2. Outer Loop (Starting Index):

   • The outer loop iterates from i = 0 to n - 1. i represents the starting index of the subarray.

3. Inner Loop (Ending Index):

   • The inner loop iterates from j = i to n - 1. j represents the ending index of the subarray.

4. Subarray Extraction:

   • sub_array = nums[i:j+1] extracts the subarray starting from index i and ending at index j (inclusive).

5. Distinct Count Calculation:

   • distinct_count = len(set(sub_array)) calculates the number of distinct elements in the sub_array. By converting the subarray to a set, duplicate elements are automatically removed, and len() gives the count of the remaining unique elements.

6. Sum Update:

   • total_sum += distinct_count ** 2 updates the total_sum by adding the square of the distinct_count.

7. Return Value:

   • After iterating through all possible subarrays, the function returns the total_sum, which is the sum of the squares of the distinct counts of all subarrays.

Big(O) Runtime Analysis:

The runtime complexity is O(n^3). Here's why:

• Outer Loop: The outer loop runs n times.
• Inner Loop: The inner loop, nested inside the outer loop, also runs approximately n times on average.
• Subarray Extraction: nums[i:j+1] takes O(n) time in the worst case because it can potentially create a copy of almost the entire input array.
• set() operation: Creating a set from the subarray takes O(n) time in the worst case (when all elements in the subarray are distinct).

Therefore, the dominant operations inside the loops (subarray extraction and set creation) both contribute O(n) complexity, resulting in O(n * n * n) = O(n^3) time complexity.

Big(O) Space Usage Analysis:

The space complexity is O(n). Here's why:

• set() operation: The set(sub_array) operation creates a new set to store the distinct elements of the subarray. In the worst case (when all elements in the subarray are distinct), the set can grow to the size of the subarray, which is at most n.
• Auxiliary Variables: The other variables (n, total_sum, i, j, sub_array, distinct_count) take up constant space, O(1).

Thus, the dominant space usage comes from the set() operation, leading to O(n) space complexity.

Edge Cases:

1. Empty Input Array:

   • If the input array nums is empty, the loops won't execute, and the function will return 0, which is the correct behavior since there are no subarrays.

2. Array with Single Element:

   • If the input array nums has only one element, there will be only one subarray (the array itself).
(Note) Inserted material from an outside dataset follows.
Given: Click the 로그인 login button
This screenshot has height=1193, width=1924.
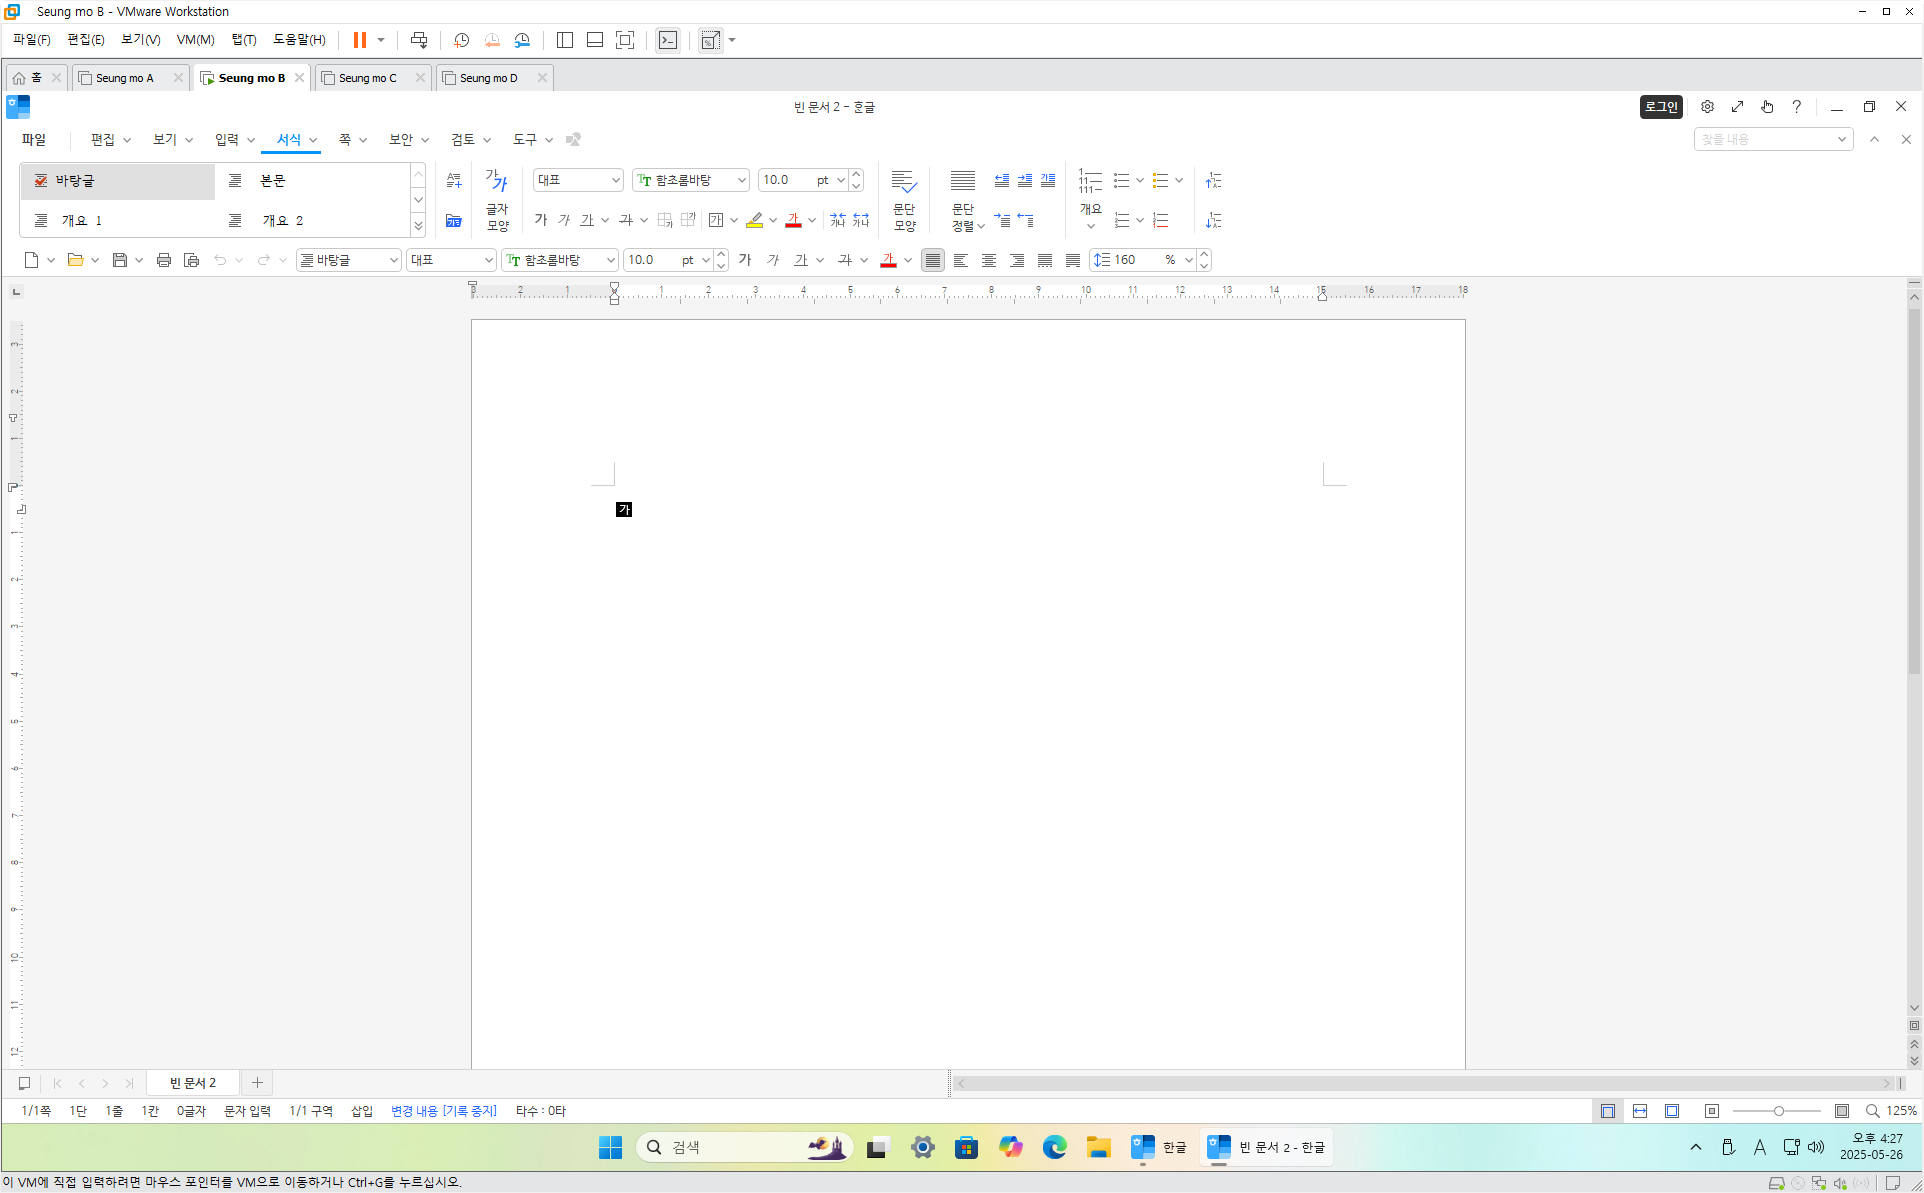Looking at the screenshot, I should (1661, 107).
The distinct count will be 1, and the function will return 1.

3. Array with Duplicate Elements:

   • The code handles duplicate elements correctly because the set() operation automatically removes duplicates when calculating the distinct count.

4. Array with All Same Elements:

   • If the input array nums contains all the same elements (e.g., [2, 2, 2]), all subarrays will have a distinct count of 1. The function will correctly calculate the sum of squares of these distinct counts.

5. Large Input Array:

   • For very large input arrays, the O(n^3) time complexity might become a performance bottleneck. Optimization techniques like using a sliding window approach with a hashmap to track distinct counts could be employed to improve performance, although the constraints specify a small input size.